Publications
Notable Papers
- Tao Hong and Shu Fan, "Probabilistic electric load forecasting: a tutorial review," International Journal of Forecasting, vol.32, no.3, pp 914-938, July-September, 2016. (working paper; ScienceDirect)
- Tao Hong, Pierre Pinson, Shu Fan, Hamidreza Zareipour, Alberto Troccoli and Rob J. Hyndman, "Probabilistic energy forecasting: Global Energy Forecasting Competition 2014 and beyond," International Journal of Forecasting, vol.32, no.3, pp 896-913, July-September, 2016. (working paper; ScienceDirect; competition data)
- Pu Wang, Bidong Liu and Tao Hong, "Electric load forecasting with recency effect: a big data approach," International Journal of Forecasting, vol.32, no.3, pp 585-597, July-September, 2016. (working paper; ScienceDirect)
- Tao Hong, Pu Wang and Laura White, "Weather station selection for electric load forecasting," International Journal of Forecasting, vol.31, no.2, pp 286-295, April-June, 2015. (working paper; ScienceDirect)
- Tao Hong, Pierre Pinson and Shu Fan, "Global energy forecasting competition 2012," International Journal of Forecasting, vol.30, no.2, pp 357-363, April-June, 2014. (ScienceDirect; competition data)
- Tao Hong, Jason Wilson and Jingrui Xie, "Long term probabilistic load forecasting and normalization with hourly information," IEEE Transactions on Smart Grid, vol.5, no.1, pp.456-462, January, 2014. (IEEE Xplore)
A summary of my scholarly journal papers
I'm an evidence-based guy. I don't believe any methodology, technique or model is good until I see it working well in action, such as being adopted by industry organizations, commercialized by vendors, winning competitions, or beating others on benchmark datasets. Therefore, I'm a big advocate for forecasting competitions. I founded the Global Energy Forecasting Competition, and chaired all three (GEFCom2012, GEFCom2014 and GEFCom2017) sponsored by IEEE Power and Energy Society. After each competition, I worked with the other organizers to publish the findings. The introduction papers for GEFCom2012 and GEFCom2014 have been published already (Hong, Pinson and Fan, 2014; Hong, et al., 2016), while the one for GEFCom2017 is currently under construction. I have also been encouraging my students to participate in those competitions. After the competitions, I sometimes worked with them to publish their winning methodologies. For instance, Jingrui Xie and I published her methodology used in the load forecasting track of GEFCom2014 (Xie and Hong, 2016).

[Rows showing where targets appear]
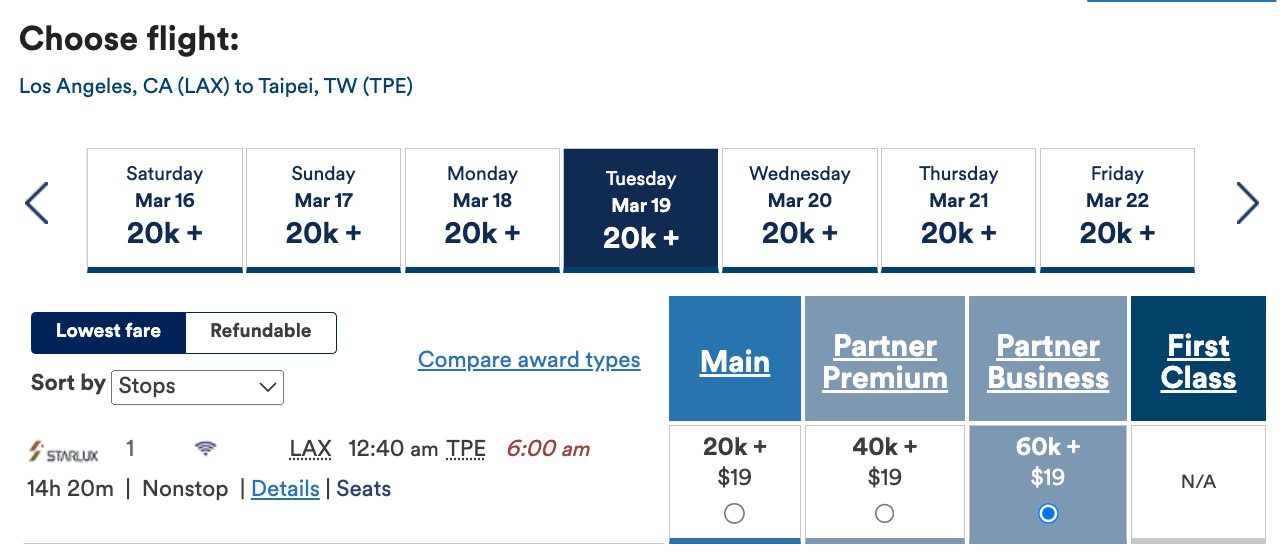Click the Starlux airline logo

64,453
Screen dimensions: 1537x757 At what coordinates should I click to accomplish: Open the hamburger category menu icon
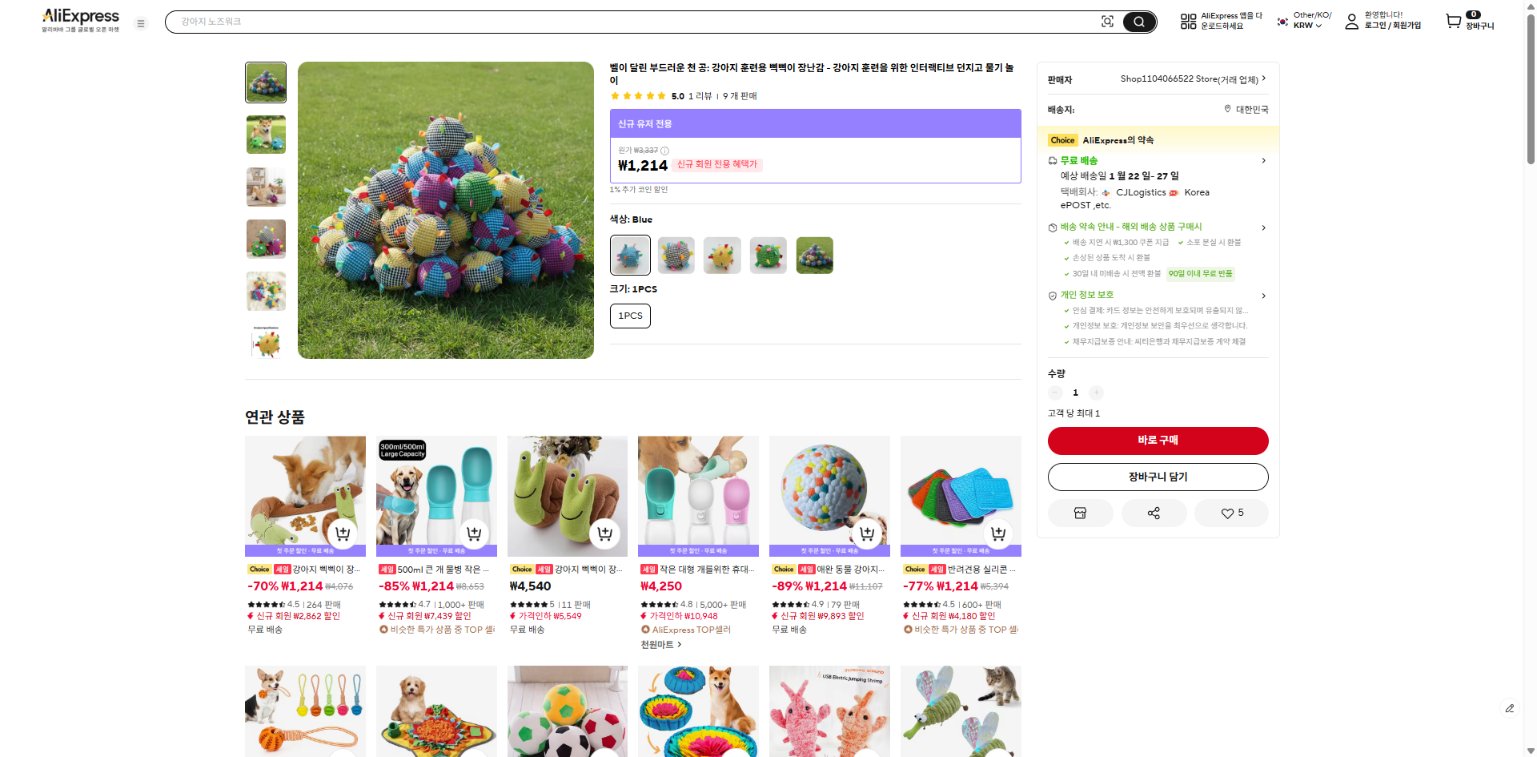tap(140, 23)
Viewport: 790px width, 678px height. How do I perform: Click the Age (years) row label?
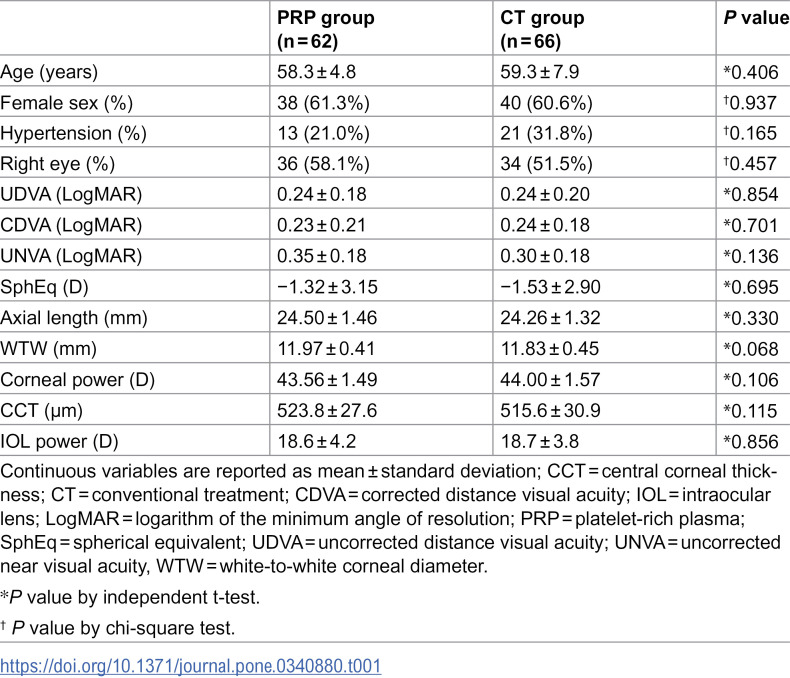(49, 72)
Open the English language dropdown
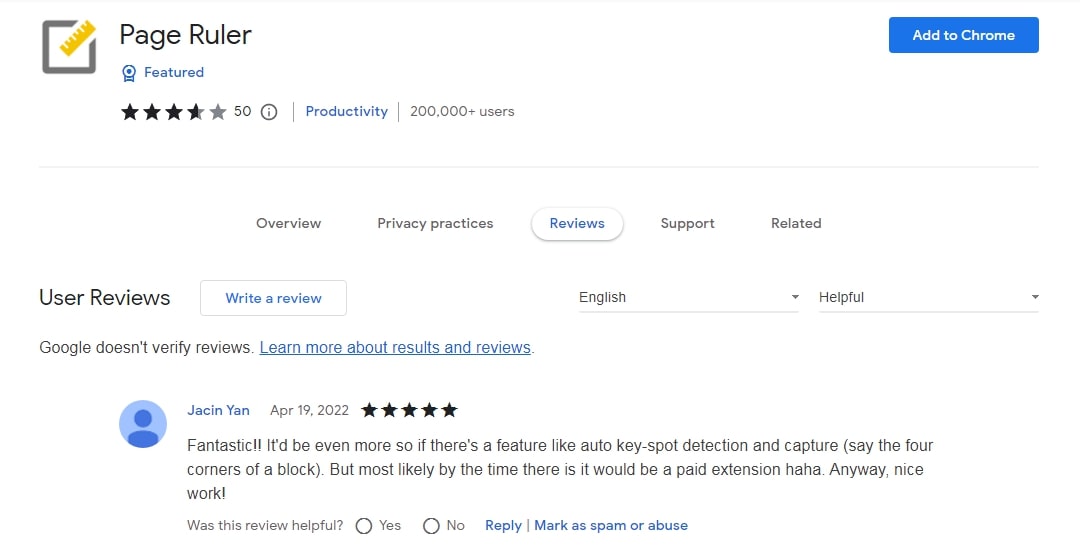Viewport: 1080px width, 556px height. coord(688,297)
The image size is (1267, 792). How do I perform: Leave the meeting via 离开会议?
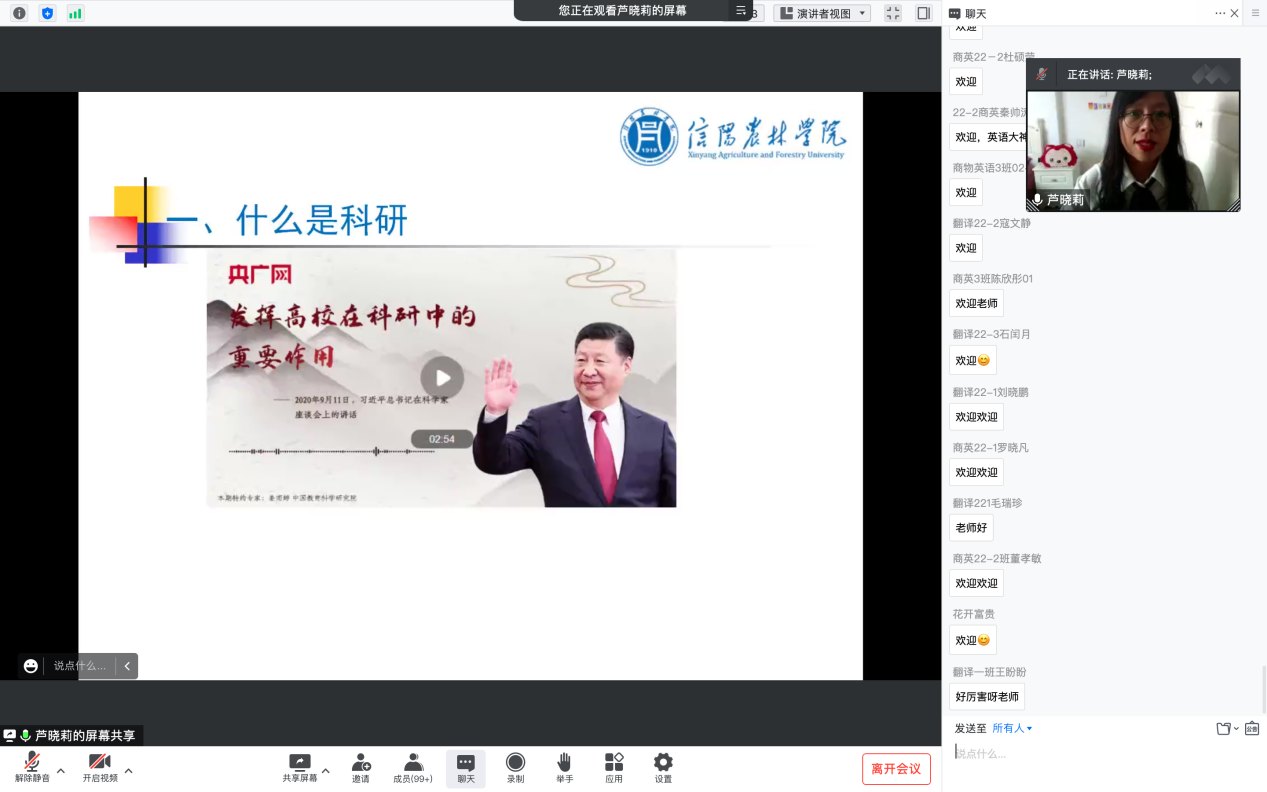pos(896,769)
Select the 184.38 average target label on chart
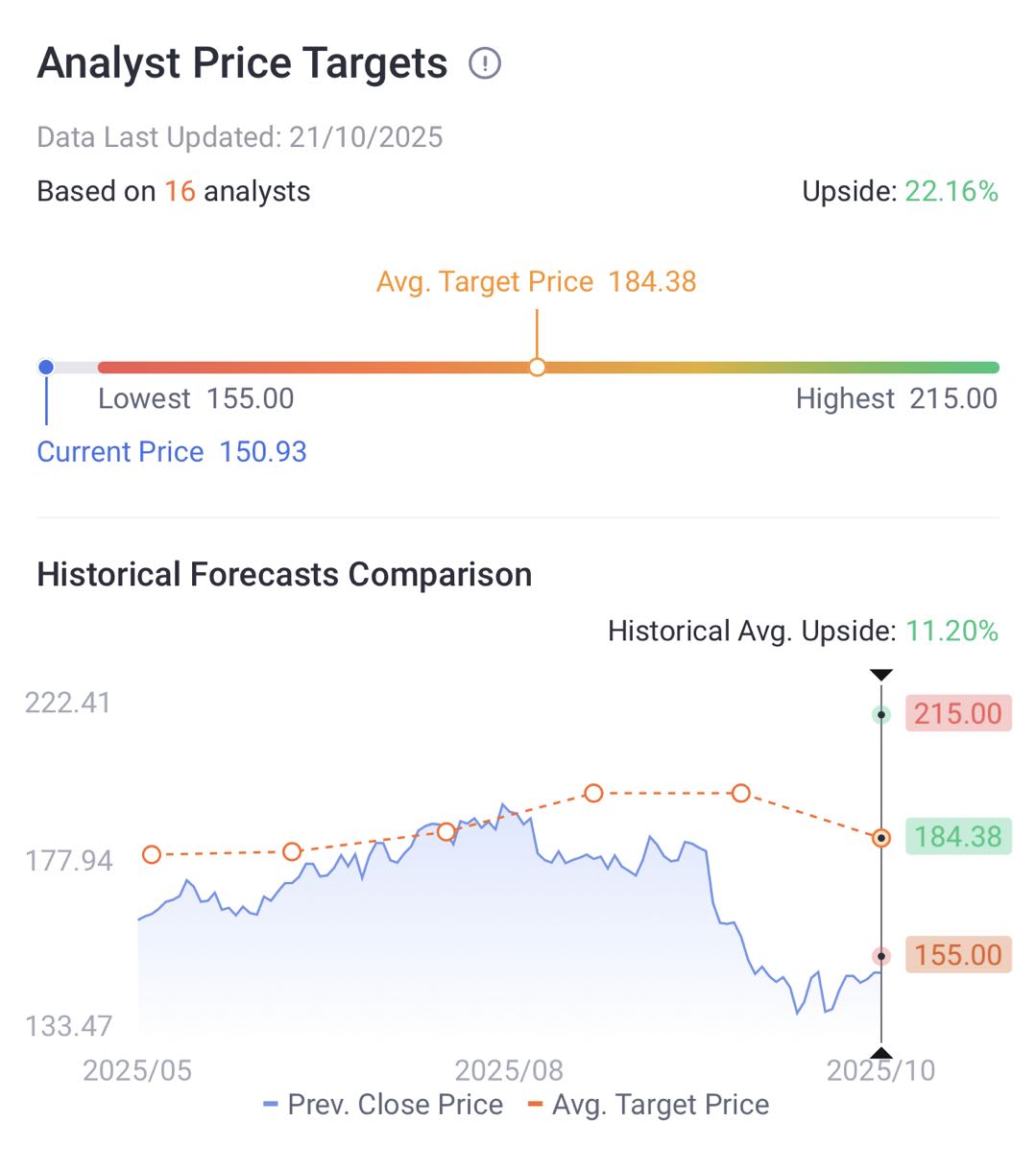 (957, 837)
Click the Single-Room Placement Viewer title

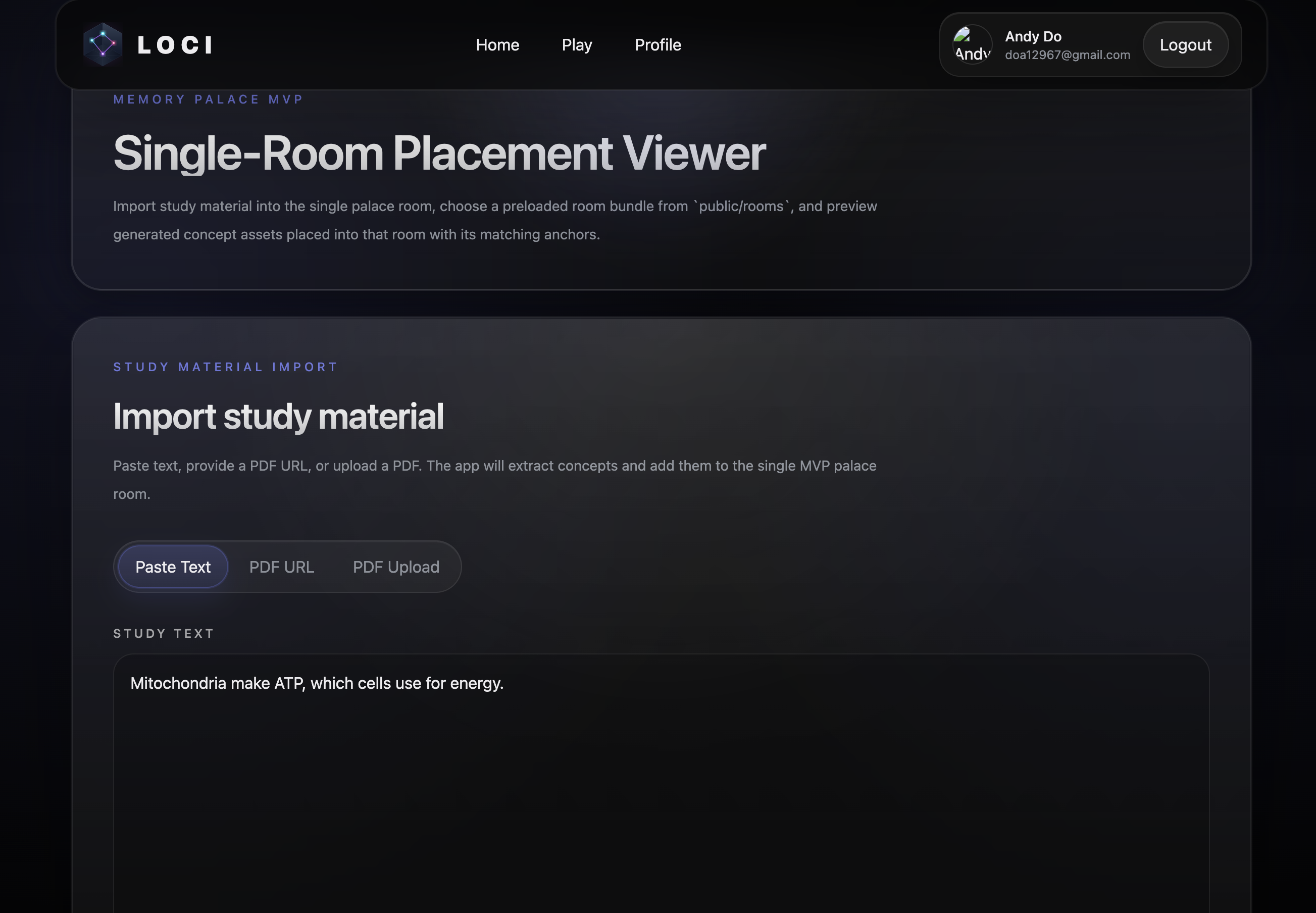tap(439, 154)
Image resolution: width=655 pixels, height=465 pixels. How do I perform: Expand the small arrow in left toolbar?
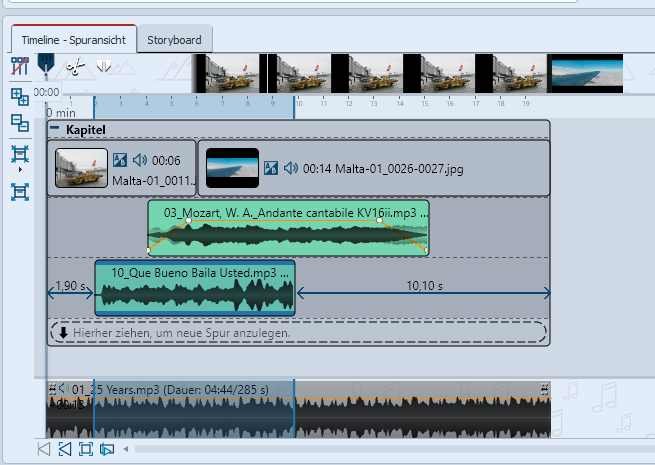click(x=19, y=171)
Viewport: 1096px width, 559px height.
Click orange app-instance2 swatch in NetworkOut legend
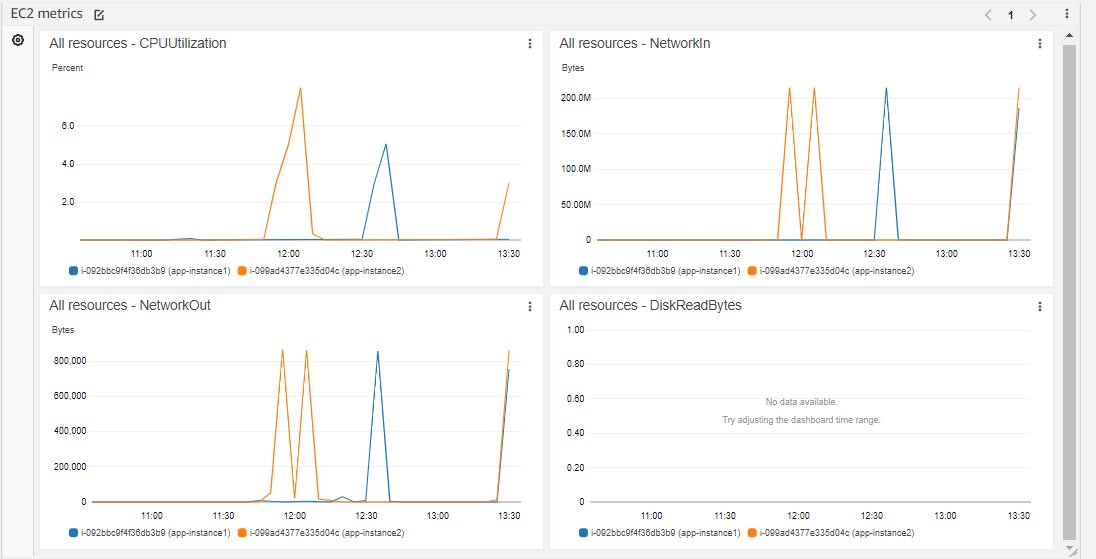click(243, 533)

▶ [The tasks]
1. In the publications page on energy forecasting, which society sponsored the three Global Energy Forecasting Competitions the author chaired?
2. Continue the publications page on energy forecasting from its last sentence.

▶ [Task-by-task answers]
1. The IEEE Power and Energy Society

2.
Because the future is uncertain, a probabilistic forecast can better describe the uncertainties than what a point forecast can do. I have made a big effort in the advancing the state-of-the-art of probabilistic load forecasting. GEFCom2014 had a track on probabilistic load forecasting (Hong, et al., 2016). My review paper (Hong and Fan, 2016) was on probabilistic load forecasting too, though one third of the review was on point load forecasting. The rationale was to try to leverage the point load forecasting literature when developing probabilistic load forecasting models. In (Hong, Wilson and Xie, 2014), we demonstrated the advantage of using hourly data to build point forecasting models for long term probabilistic load forecasting. We then conducted several further investigations into the probabilistic forecasting framework, such as simulating residuals (Xie, et al., 2017), generating temperature scenarios (Xie and Hong, TSG 2018 May), selecting the underlying point forecasting models (Xie and Hong, 2018 Nov), and combining probabilistic load forecasts (Wang, et al., 2018 in press). Note that the residual simulation method was part of Jingrui Xie's winning solution at GEFCom2014 (Xie and Hong, 2016; Hong, et al., 2016). We also invented another method to produce probabilistic load forecasts: applying quantile regression averaging (QRA) to a group of point forecasts (Liu, et al., 2017).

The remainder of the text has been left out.